Typesense#
Typesense is an open source, in-memory search engine, that you can either self-host or run on Typesense Cloud.
Typesense focuses on performance by storing the entire index in RAM (with a backup on disk) and also focuses on providing an out-of-the-box developer experience by simplifying available options and setting good defaults.
It also lets you combine attribute-based filtering together with vector queries, to fetch the most relevant documents.
This notebook shows you how to use Typesense as your VectorStore.
Let’s first install our dependencies:
!pip install typesense openapi-schema-pydantic openai tiktoken
We want to use OpenAIEmbeddings
so we have to get the OpenAI API Key.
import os
import getpass
os.environ['OPENAI_API_KEY'] = getpass.getpass('OpenAI API Key:')
from langchain.embeddings.openai import OpenAIEmbeddings
from langchain.text_splitter import CharacterTextSplitter
from langchain.vectorstores import Typesense
from langchain.document_loaders import TextLoader
Let’s import our test dataset:
loader = TextLoader('../../../state_of_the_union.txt')
documents = loader.load()
text_splitter = CharacterTextSplitter(chunk_size=1000, chunk_overlap=0)
docs = text_splitter.split_documents(documents)
embeddings = OpenAIEmbeddings()
docsearch = Typesense.from_documents(docs,
embeddings,
typesense_client_params={
'host': 'localhost', # Use xxx.a1.typesense.net for Typesense Cloud
'port': '8108', # Use 443 for Typesense Cloud
'protocol': 'http', # Use https for Typesense Cloud
'typesense_api_key': 'xyz',
'typesense_collection_name': 'lang-chain'
})
Similarity Search#
query = "What did the president say about Ketanji Brown Jackson"

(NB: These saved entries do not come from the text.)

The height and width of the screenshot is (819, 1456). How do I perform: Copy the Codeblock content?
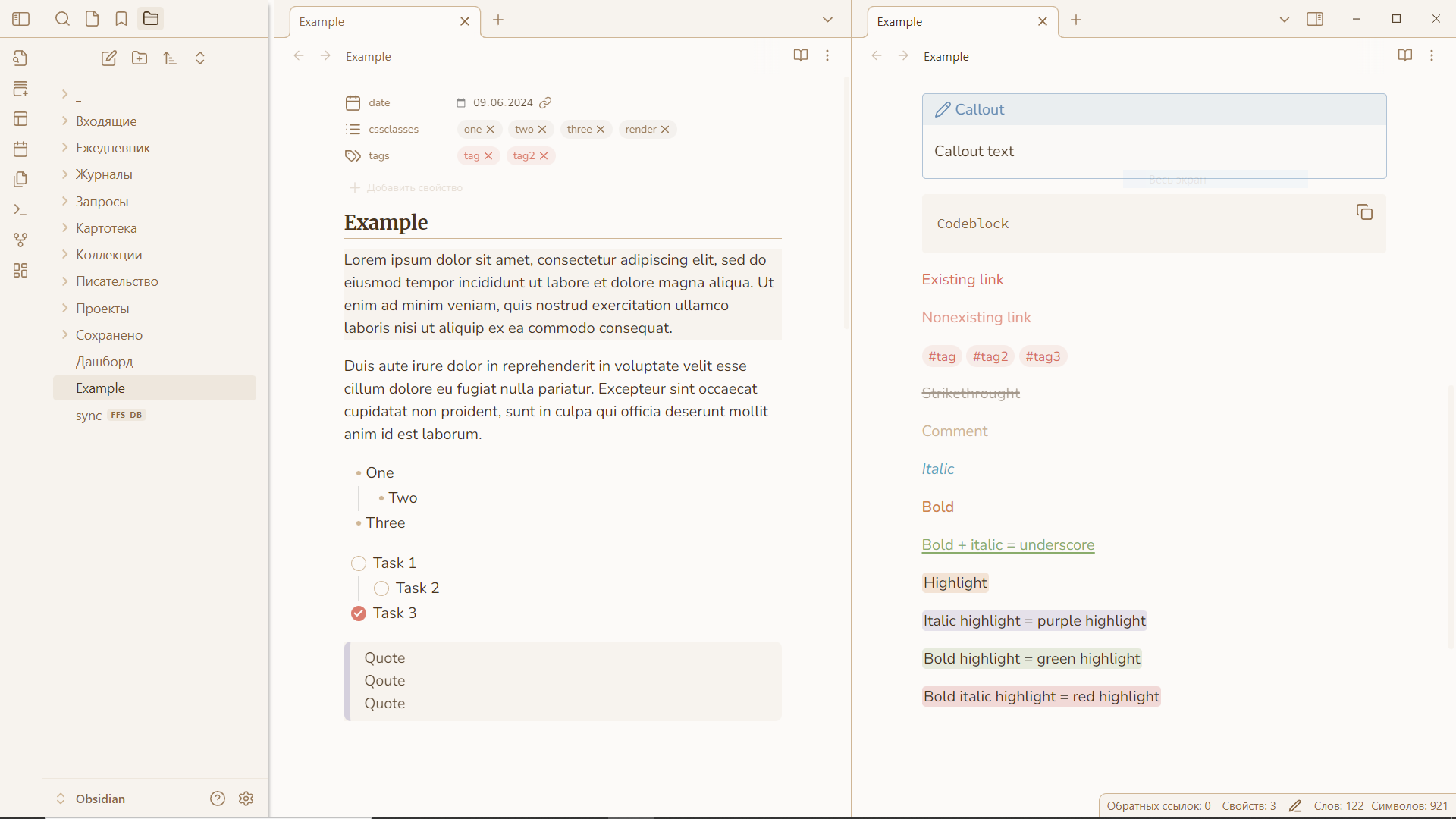pos(1364,212)
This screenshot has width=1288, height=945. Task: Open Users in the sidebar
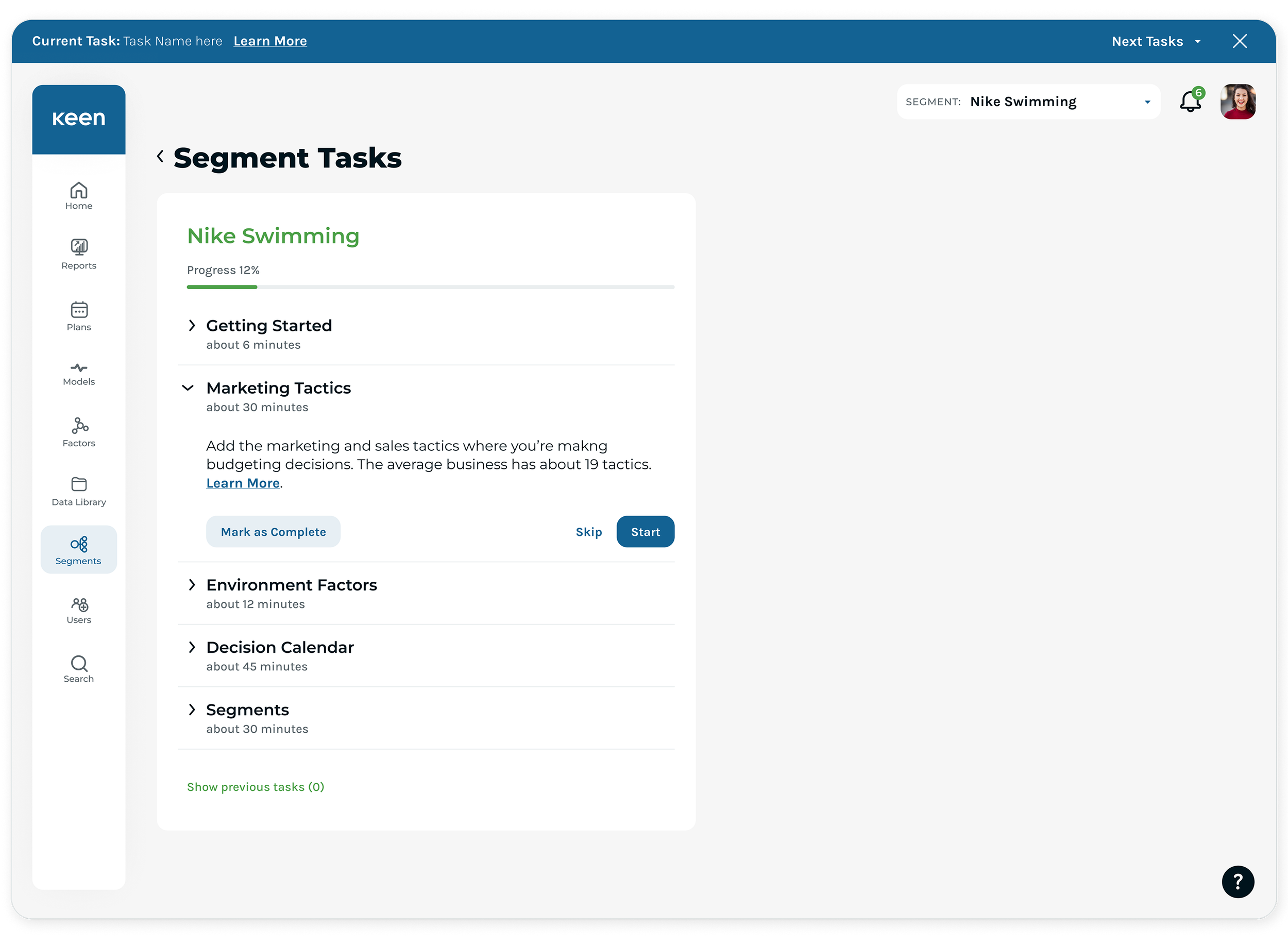coord(78,611)
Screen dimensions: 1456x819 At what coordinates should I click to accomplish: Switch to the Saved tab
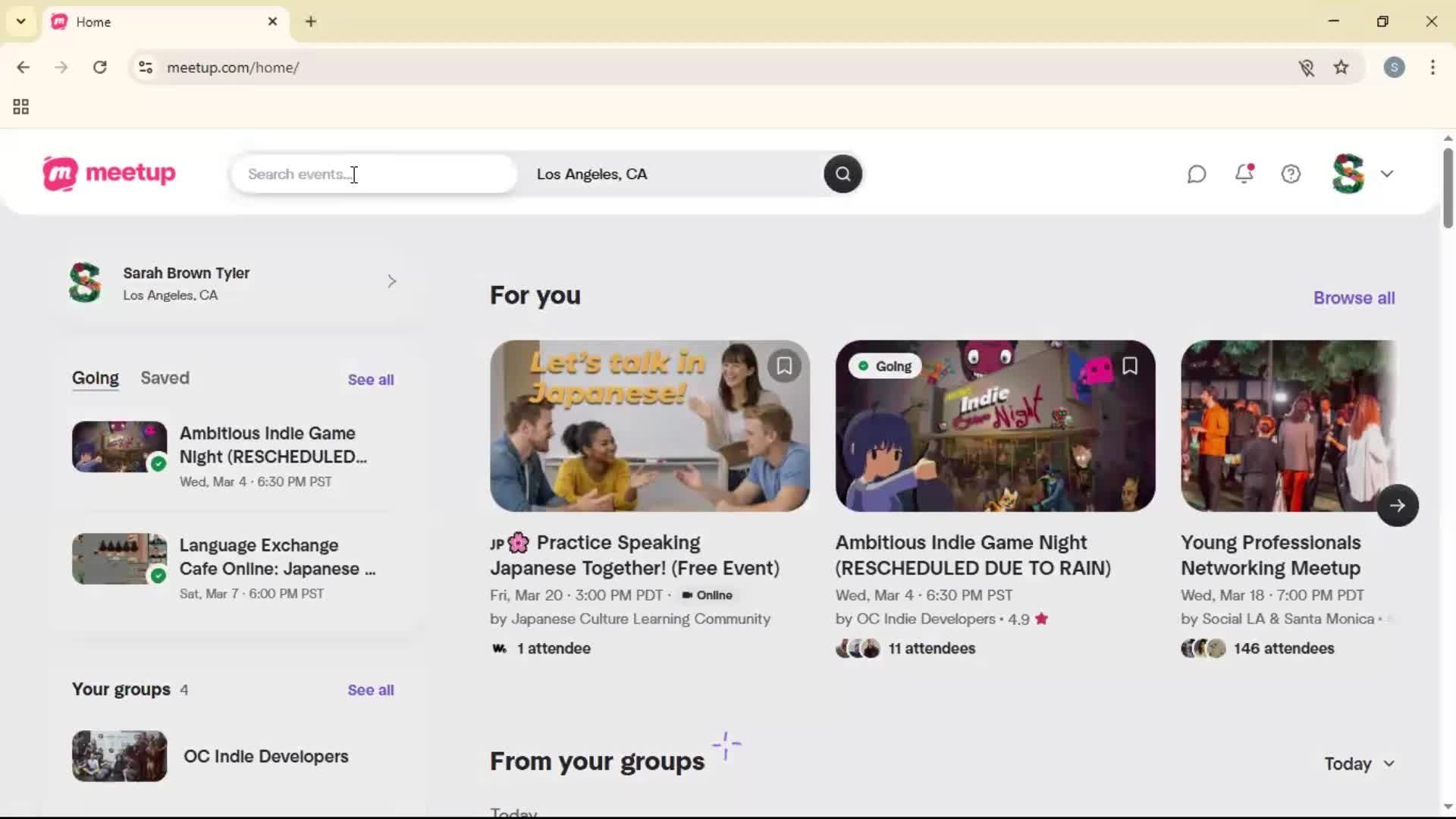[165, 378]
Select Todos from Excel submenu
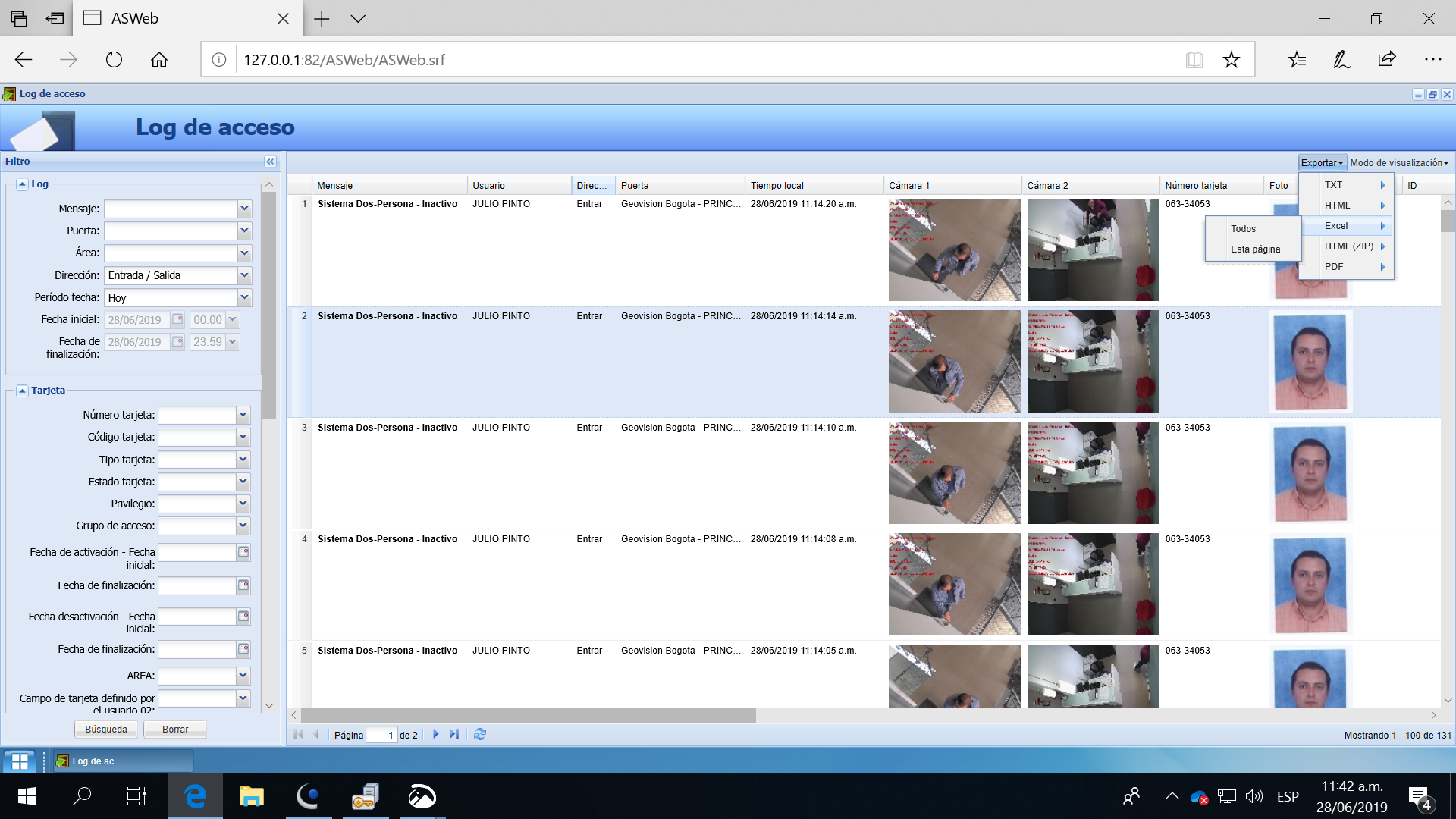 1243,228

found_docs = docsearch.similarity_search(query)
print(found_docs[0].page_content)
Typesense as a Retriever#
Typesense, as all the other vector stores, is a LangChain Retriever, by using cosine similarity.
retriever = docsearch.as_retriever()
retriever
query = "What did the president say about Ketanji Brown Jackson"
retriever.get_relevant_documents(query)[0]